* _What is expected_
Can you reproduce the records word for word, starting at the line that contains "The image size is (998, 406)." and ending at the line that contains "pos(132,203)", while leaving out the pictures?

* _Data to use_
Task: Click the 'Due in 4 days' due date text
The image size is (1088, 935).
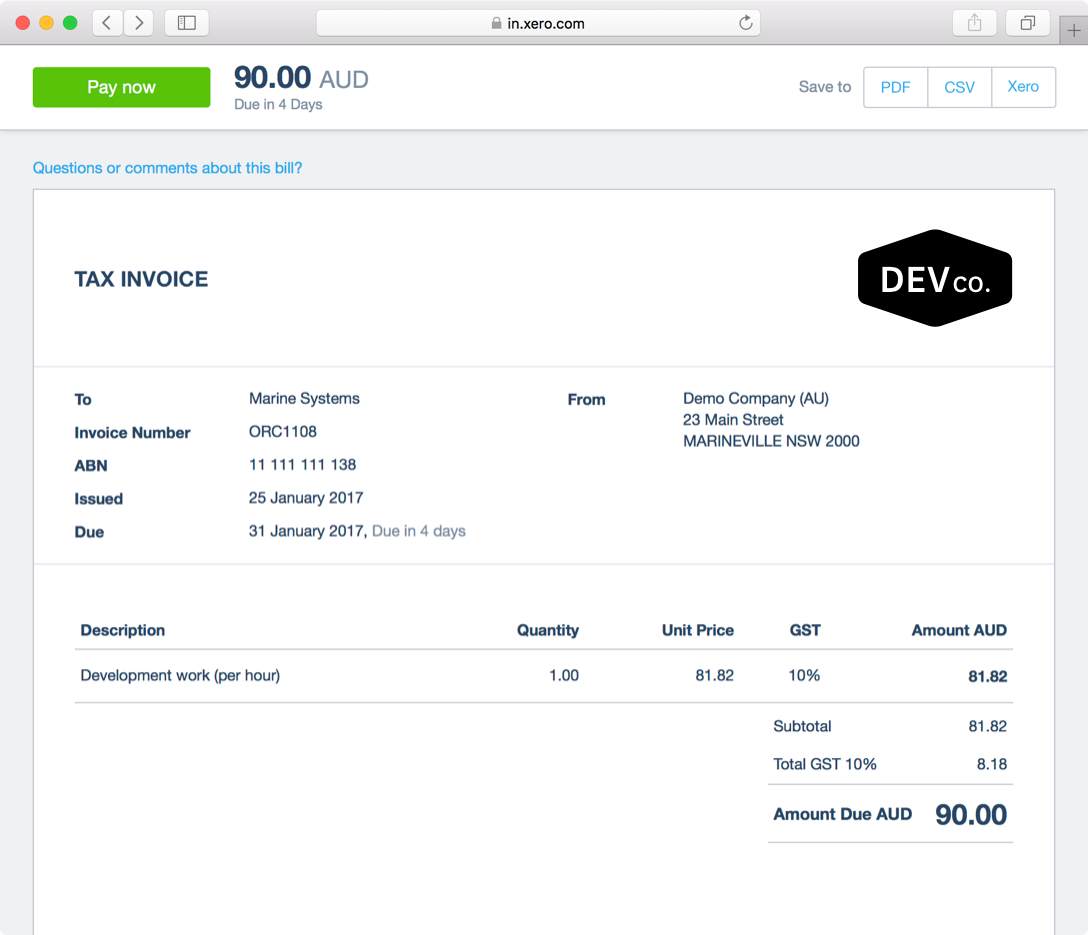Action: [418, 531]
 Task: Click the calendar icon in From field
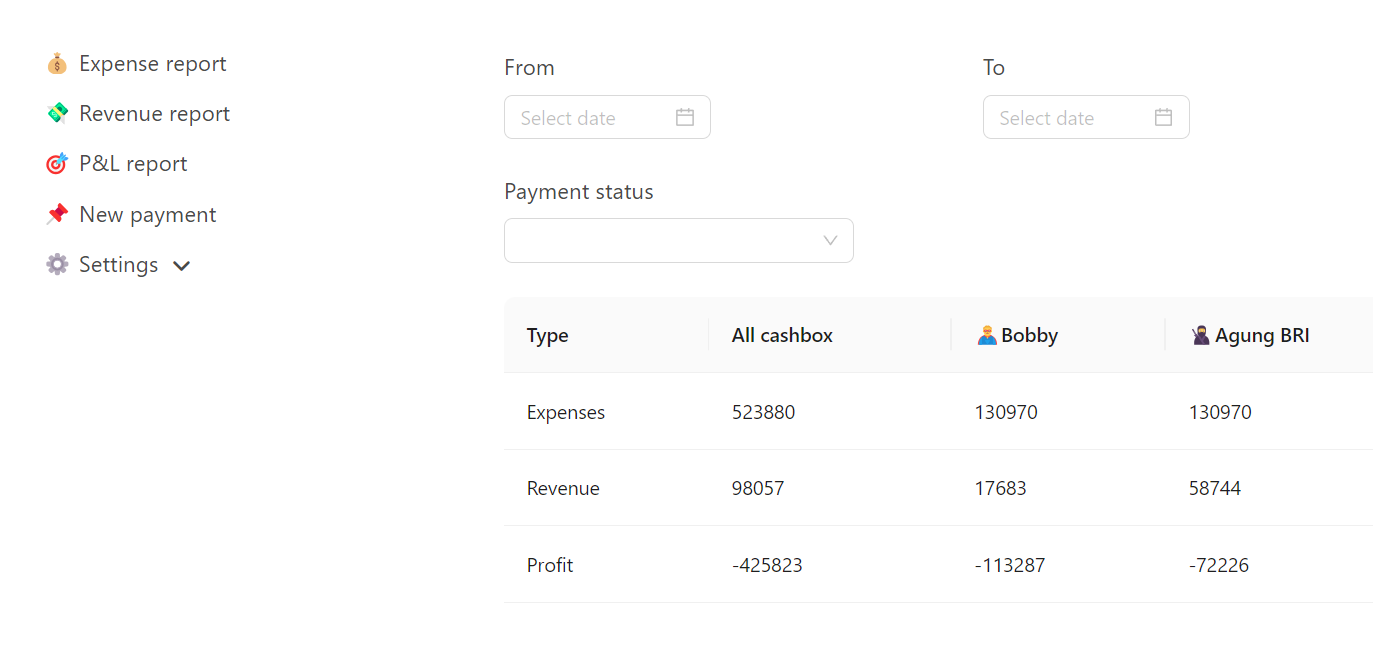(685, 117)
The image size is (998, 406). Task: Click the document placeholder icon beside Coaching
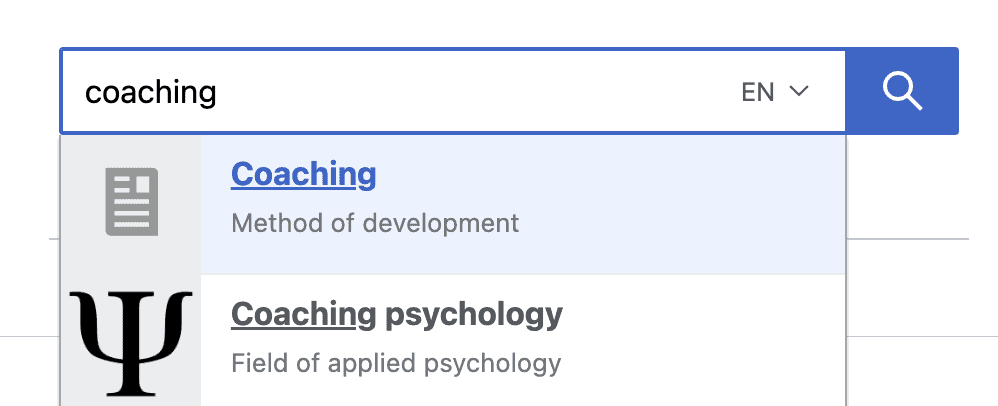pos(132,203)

---

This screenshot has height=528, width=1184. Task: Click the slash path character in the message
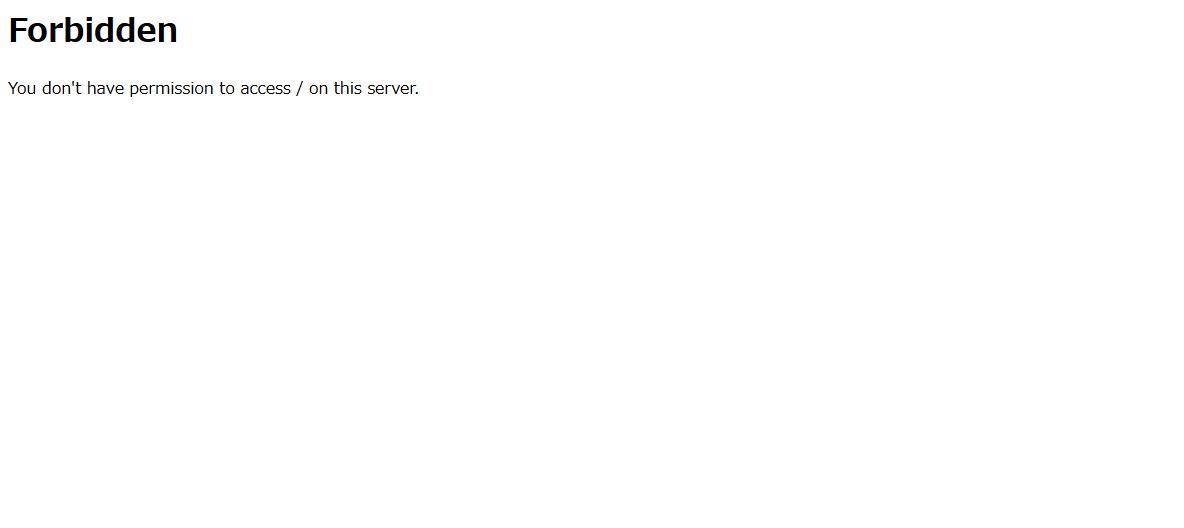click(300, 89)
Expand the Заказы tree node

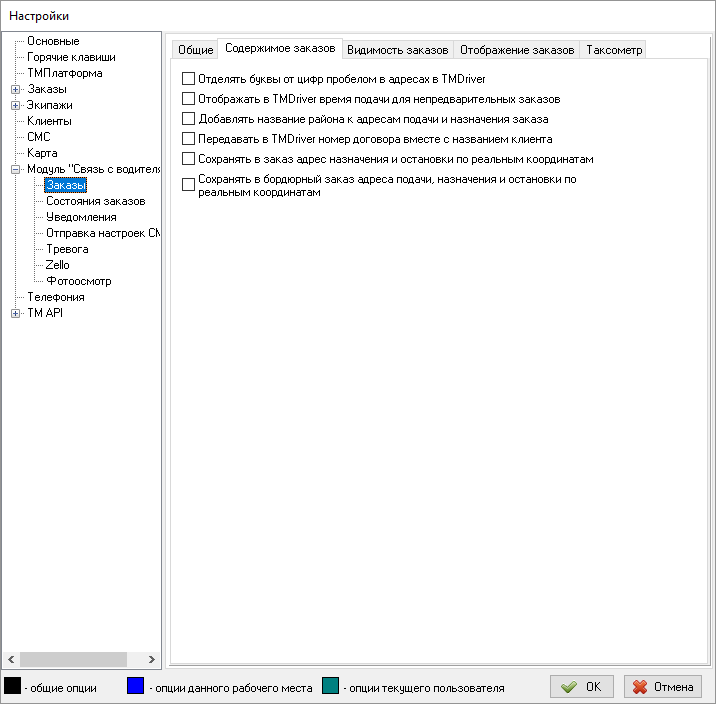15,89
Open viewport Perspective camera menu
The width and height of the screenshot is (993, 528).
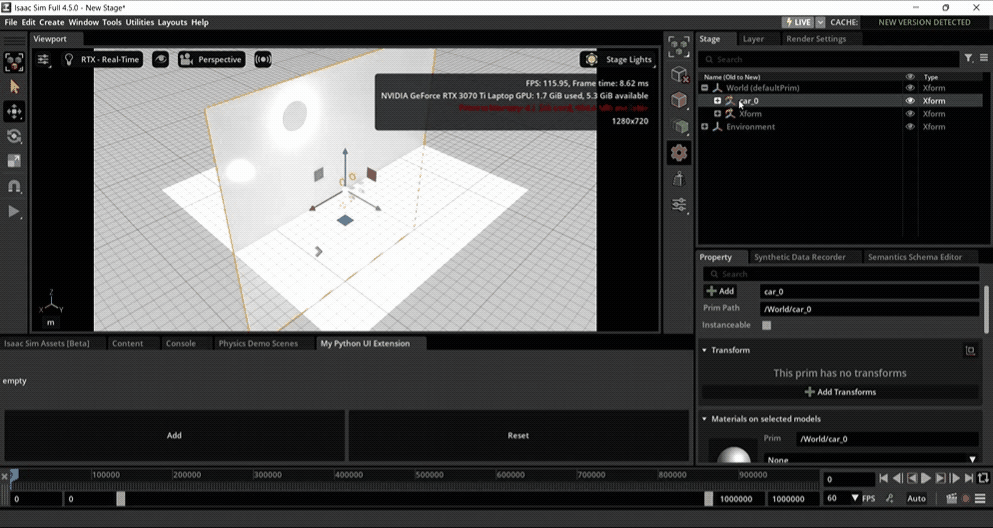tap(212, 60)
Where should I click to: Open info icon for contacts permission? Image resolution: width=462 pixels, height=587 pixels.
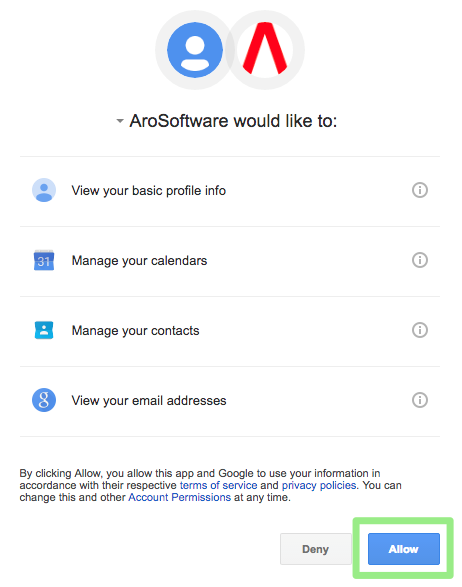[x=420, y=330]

* _Output for this exercise_
The image size is (998, 406). Task: Click the document placeholder icon beside Coaching
pos(132,203)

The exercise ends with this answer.